Algiffari menyebutkan pelaporan, penangkapan, penyitaan, penggeledahan, dan penahanan terhadap Zaim dilakukan pada hari yang sama. Menurut dia, sangat jarang terjadi proses hukum seperti itu. “Bandingkan dengan #percumalaporpolisi yang bertahun-tahun enggak diproses. Ini dalam waktu satu hari diproses semua sampai orang itu ditahan,” kata dia.

Meski sudah ada sejak 2014, Pasar Muamalah di Jalan Raya Tanah Baru, Beji, Kota Depok, itu mulai menjadi perbincangan di media sosial pada akhir Januari 2021. Pasar itu menjual sandal, parfum, pakaian, madu, dan makanan. Pasar itu disebut tidak menggunakan uang rupiah sebagai alat transaksi, melainkan menggunakan koin dinar dan dirham.

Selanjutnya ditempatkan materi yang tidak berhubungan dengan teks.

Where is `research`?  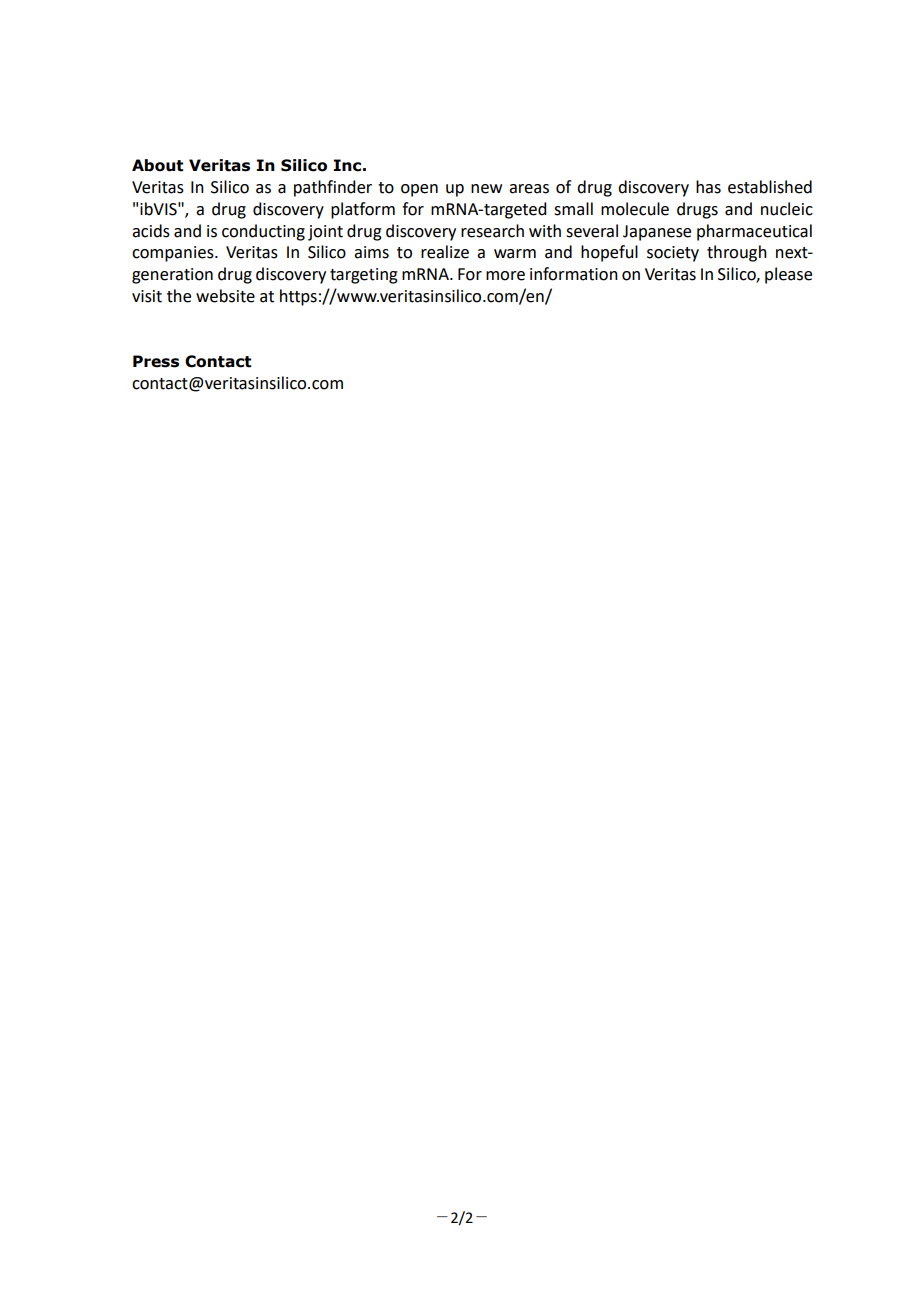 research is located at coordinates (492, 231).
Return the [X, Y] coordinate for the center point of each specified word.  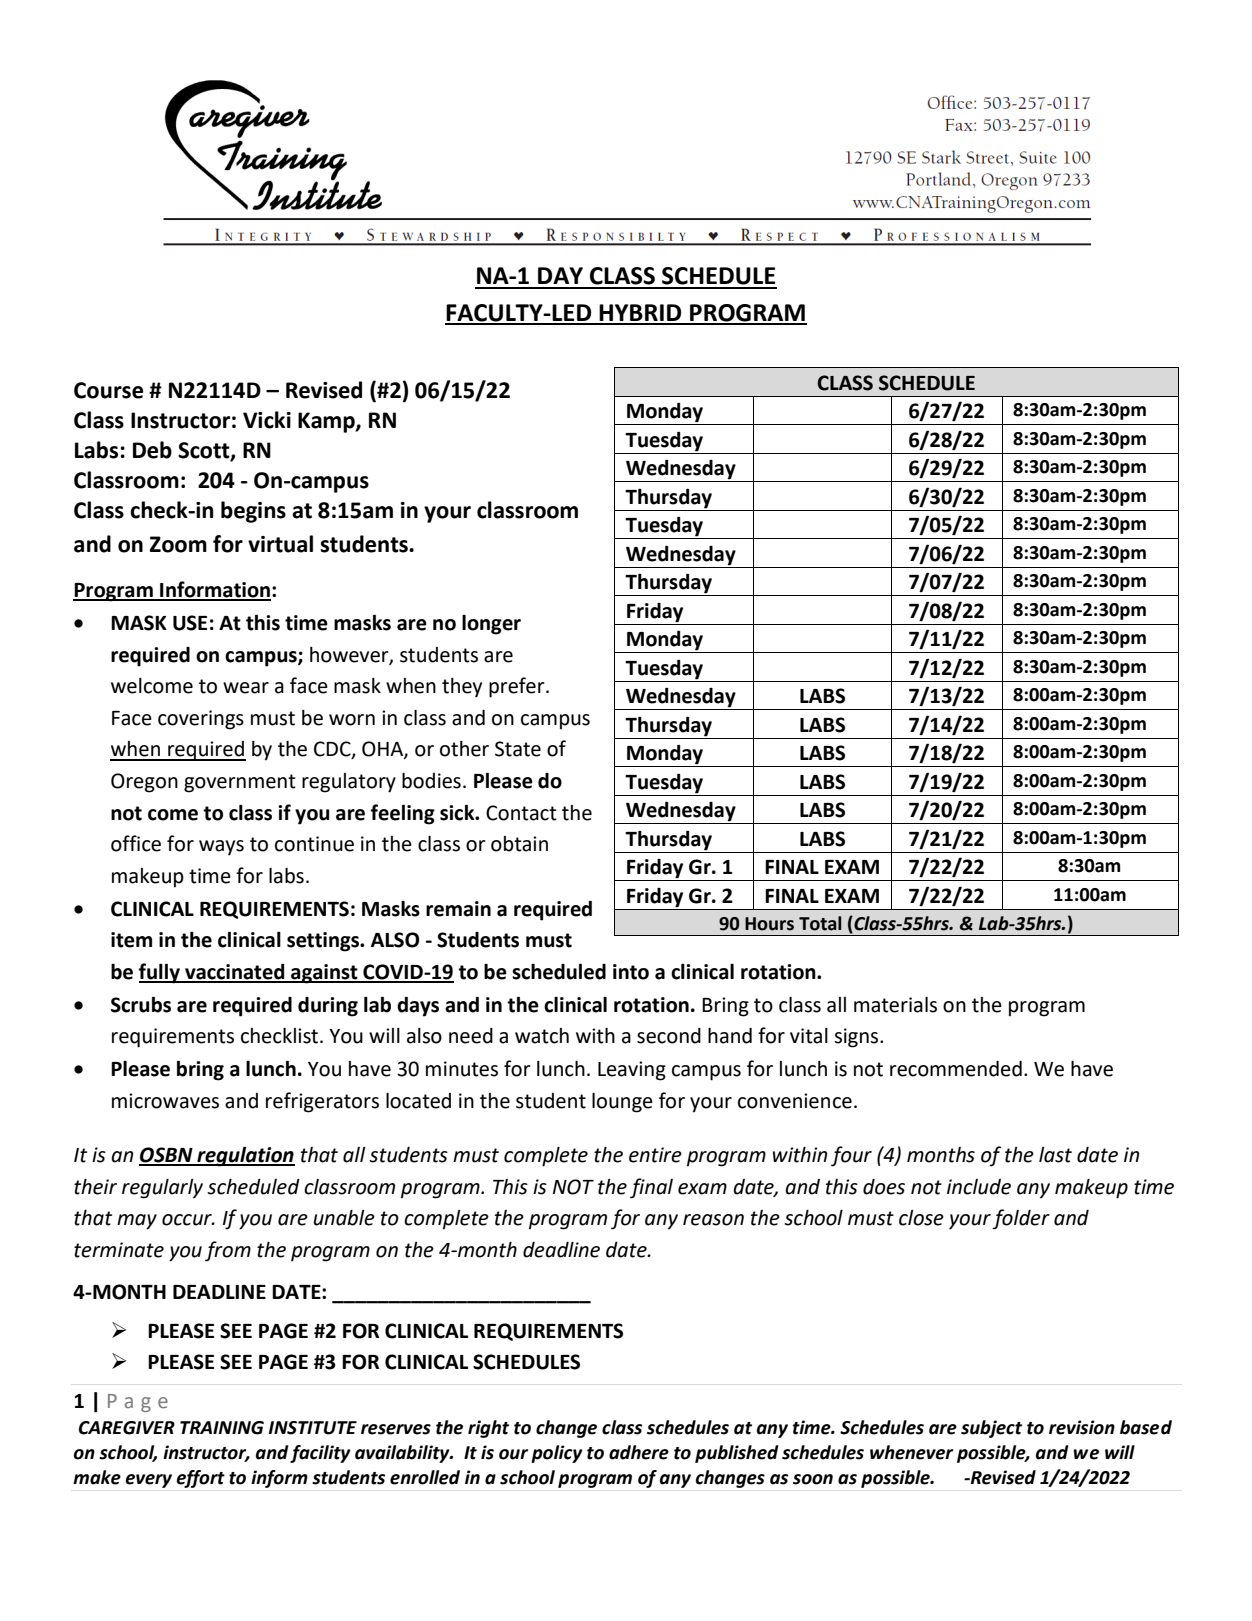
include [979, 1187]
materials [895, 1005]
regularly [162, 1189]
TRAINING [222, 1428]
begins [253, 512]
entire [655, 1155]
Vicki [267, 420]
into [631, 972]
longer [491, 625]
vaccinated [235, 973]
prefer [518, 687]
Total [820, 923]
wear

Setelah keberadaan pasar itu viral, Badan Reserse Kriminal Markas Besar Kepolisian RI menangkap Zaim Saidi, koordinator Pasar Muamalah, pada 2 Februari 2021. Bareskrim menyangka Zaim melanggar Pasal 9 Undang-Undang Nomor 1 Tahun 1946 tentang Hukum Pidana dan Pasal 33 UU Nomor 7 Tahun 2011 tentang Mata Uang. Zaim disangka berperan sebagai koordinator Pasar Muamalah sekaligus wakala induk, yaitu tempat menukarkan rupiah menjadi dinar dan dirham.

Jaksa penuntut umum mendakwa Zaim melanggar Pasal 9 Undang-Undang Nomor 1 Tahun 1946 tentang Peraturan Hukum Pidana juncto Pasal 55 ayat (1) ke-1 Kitab Undang-Undang Hukum Pidana. Zaim didakwa membuat benda semacam mata uang atau uang kertas dengan maksud untuk menjalankannya atau menyuruh menjalankannya sebagai alat pembayaran yang sah. Jaksa menuntut Zaim dihukum 1 tahun penjara.

Menanggapi vonis bebas terhadap Zaim, Kepala Seksi Intelijen Kejaksaan Negeri Depok, Andi Rio Rahmat, mengatakan pihaknya masih pikir-pikir untuk menentukan sikap, apakah akan melakukan banding atau tidak. “Yang dapat kami sampaikan hari ini, jaksa penuntut umum baru mendapat salinan putusan resmi. Selanjutnya, terkait dengan putusan tingkat pertama tersebut, kami diberi hak 14 hari untuk menentukan sikap,” kata Andi.